Y con razón. Octavio jamás se hubiera aliado con el asesino de César.
- ¿Adónde ha ido?
- Intentó trasladarse a Grecia para reunirse con Bruto, pero el ejército de Octavio le cerró el paso y tuvo que huir a la Galla, donde vagaba sin rumbo como un fugitivo. Al parecer, un caudillo de allí lo ha asesinado.
Experimenté una inmensa alegría. ¡Otro asesino de César que había muerto asesinado!
- Dicen que el caudillo era un agente de Antonio -reconoció el hombre.
¡Oh, gloria y alabanza a Antonio!
- Pero Antonio no vivirá para saberlo -añadió-. A esta hora ya habrá muerto y será un cadáver congelado.
No. Me negaba a imaginarme la escena.
- Todo está en manos de los dioses -dije finalmente-. No podemos saber qué horribles acontecimientos desencadenaron los Idus de marzo hasta que todos ellos sigan su curso.
- El hecho en sí fue una muestra de nobleza -añadió el hombre-, y los libertadores actuaron impulsados por los más altos motivos.
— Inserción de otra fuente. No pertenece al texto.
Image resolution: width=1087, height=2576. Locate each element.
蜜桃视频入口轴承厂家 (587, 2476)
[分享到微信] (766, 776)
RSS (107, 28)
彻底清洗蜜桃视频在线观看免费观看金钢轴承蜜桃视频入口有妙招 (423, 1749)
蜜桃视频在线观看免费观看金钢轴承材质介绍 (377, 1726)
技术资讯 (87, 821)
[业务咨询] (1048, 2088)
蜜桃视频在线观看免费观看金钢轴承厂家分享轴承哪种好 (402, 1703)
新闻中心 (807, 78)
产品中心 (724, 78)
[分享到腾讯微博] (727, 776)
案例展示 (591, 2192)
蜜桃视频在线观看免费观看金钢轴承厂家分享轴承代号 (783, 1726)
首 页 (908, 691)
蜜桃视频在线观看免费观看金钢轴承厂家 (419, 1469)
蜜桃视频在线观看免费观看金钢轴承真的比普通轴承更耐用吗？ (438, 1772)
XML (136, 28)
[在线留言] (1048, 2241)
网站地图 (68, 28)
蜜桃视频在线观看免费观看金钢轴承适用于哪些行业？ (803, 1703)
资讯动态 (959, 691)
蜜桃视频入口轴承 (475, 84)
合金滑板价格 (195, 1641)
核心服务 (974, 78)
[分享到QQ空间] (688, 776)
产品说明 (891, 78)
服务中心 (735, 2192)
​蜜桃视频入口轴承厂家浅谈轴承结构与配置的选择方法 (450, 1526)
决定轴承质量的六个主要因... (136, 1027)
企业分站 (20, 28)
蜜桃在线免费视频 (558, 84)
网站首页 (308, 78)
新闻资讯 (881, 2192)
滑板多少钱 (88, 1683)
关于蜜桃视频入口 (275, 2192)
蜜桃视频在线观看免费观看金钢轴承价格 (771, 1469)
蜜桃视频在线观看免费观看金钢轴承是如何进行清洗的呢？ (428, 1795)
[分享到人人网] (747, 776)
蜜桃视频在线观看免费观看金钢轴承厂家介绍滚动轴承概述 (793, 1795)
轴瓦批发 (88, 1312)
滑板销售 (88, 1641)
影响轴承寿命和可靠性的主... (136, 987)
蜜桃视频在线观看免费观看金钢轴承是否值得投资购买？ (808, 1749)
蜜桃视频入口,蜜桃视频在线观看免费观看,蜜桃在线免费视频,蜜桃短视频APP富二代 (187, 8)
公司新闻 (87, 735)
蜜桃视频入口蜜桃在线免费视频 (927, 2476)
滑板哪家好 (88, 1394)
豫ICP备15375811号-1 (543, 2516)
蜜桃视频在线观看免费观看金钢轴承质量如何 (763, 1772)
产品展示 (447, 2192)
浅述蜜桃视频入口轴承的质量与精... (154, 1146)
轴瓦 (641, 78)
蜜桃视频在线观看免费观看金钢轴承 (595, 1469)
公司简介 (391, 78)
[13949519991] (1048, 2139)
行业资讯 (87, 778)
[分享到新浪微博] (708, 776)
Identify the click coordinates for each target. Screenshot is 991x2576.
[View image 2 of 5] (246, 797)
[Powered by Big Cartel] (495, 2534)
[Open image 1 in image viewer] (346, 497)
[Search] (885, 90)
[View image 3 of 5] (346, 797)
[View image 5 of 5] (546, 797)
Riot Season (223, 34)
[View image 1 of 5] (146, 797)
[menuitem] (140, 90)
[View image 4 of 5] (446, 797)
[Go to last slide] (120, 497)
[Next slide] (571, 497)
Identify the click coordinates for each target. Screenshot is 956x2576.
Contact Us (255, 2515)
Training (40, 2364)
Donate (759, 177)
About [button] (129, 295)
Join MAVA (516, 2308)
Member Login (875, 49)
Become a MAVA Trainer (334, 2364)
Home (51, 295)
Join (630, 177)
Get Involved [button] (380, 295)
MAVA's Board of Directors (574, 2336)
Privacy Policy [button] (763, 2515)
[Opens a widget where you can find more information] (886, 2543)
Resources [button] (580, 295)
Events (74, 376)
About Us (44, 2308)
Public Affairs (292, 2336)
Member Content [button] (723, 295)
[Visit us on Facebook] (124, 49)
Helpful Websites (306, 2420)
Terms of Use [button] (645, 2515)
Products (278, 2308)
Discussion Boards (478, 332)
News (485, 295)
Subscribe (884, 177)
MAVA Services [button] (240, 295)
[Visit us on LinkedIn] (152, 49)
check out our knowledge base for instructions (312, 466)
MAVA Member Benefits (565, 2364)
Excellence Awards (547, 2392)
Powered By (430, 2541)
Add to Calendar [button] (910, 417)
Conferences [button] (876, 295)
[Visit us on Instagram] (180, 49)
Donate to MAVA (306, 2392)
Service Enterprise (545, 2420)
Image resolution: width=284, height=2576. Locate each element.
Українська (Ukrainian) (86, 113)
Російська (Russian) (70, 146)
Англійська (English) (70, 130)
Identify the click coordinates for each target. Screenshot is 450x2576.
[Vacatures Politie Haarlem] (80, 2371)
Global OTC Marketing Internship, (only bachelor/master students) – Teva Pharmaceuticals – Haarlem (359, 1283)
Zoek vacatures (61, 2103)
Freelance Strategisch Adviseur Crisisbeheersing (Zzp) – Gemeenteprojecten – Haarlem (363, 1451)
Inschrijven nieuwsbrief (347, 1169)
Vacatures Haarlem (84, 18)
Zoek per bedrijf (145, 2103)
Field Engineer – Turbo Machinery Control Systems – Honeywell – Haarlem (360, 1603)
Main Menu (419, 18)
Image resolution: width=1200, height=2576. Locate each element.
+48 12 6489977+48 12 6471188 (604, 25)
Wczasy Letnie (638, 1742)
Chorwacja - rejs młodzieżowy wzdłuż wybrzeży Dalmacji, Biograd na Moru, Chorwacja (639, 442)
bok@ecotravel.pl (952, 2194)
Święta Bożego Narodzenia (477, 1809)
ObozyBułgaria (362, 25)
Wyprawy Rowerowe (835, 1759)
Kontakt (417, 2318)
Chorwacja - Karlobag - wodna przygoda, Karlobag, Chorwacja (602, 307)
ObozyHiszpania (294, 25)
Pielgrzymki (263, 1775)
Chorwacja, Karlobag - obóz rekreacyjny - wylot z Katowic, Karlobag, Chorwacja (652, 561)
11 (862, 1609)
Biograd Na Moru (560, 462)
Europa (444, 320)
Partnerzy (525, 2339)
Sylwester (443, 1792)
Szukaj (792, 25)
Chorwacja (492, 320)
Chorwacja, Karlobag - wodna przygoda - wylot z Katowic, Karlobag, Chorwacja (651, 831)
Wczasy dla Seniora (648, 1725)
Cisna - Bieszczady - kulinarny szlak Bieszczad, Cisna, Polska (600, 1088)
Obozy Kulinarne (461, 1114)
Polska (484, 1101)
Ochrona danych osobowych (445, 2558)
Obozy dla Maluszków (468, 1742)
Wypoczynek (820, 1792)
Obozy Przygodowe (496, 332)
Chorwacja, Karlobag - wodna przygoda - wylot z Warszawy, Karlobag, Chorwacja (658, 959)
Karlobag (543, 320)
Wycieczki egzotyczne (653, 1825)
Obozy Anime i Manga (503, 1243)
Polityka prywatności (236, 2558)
- Los dioses lo juzgarán -dije.
Ni siquiera con mi férrea voluntad conseguí dar una respuesta cortés pues mi mayor deseo hubiera sido estrangular a aquel hombre. Pero ¿por qué darle a Casio la satisfacción y el pretexto para vengarse de mí? Quería ganar la batalla de las voluntades y, a poco que el destino me favoreciera, apuñalar yo misma a Casio con su propio puñal, el que me había arrebatado mi amor. Pero para ello necesitaba acercarme a él. Lo abrazaría sólo para matarlo. Dejaría que se adormeciera su habitual cautela y le haría creer que el hecho de acercarse no entrañaba ningún peligro. Sí, que viniera a Alejandría. Le organizaría un festín de bienvenida con vino, canciones, manjares exquisitos… y su propia daga clavada en su vientre hasta la empuñadura.
Visitaba a diario el santuario de Isis y vertía agua sagrada delante de su estatua como ofrenda, pidiéndole por la vida de Antonio con una pasión que ya creía perdida. No había pensado en él de forma consciente hasta que el mensajero de Casio me comunicó la devastadora noticia de su cruel destino. Su ausencia dejaría un vacío en el mundo que ni yo misma conseguía explicarme. Pensaba que si desaparecía Antonio, el sol se hundiría para siempre en el horizonte y daría paso a una noche infinita ¿Era sólo porque Antonio brillaba gracias al reflejo de la luz de César? ¿Era porque todos los demás romanos me parecían despreciables? Me resultaba imposible explicármelo. Sólo sabía que le suplicaba a Isis que lo ayudara, y que estaba dispuesta a prometerle cualquier cosa con tal de que protegiera su vida.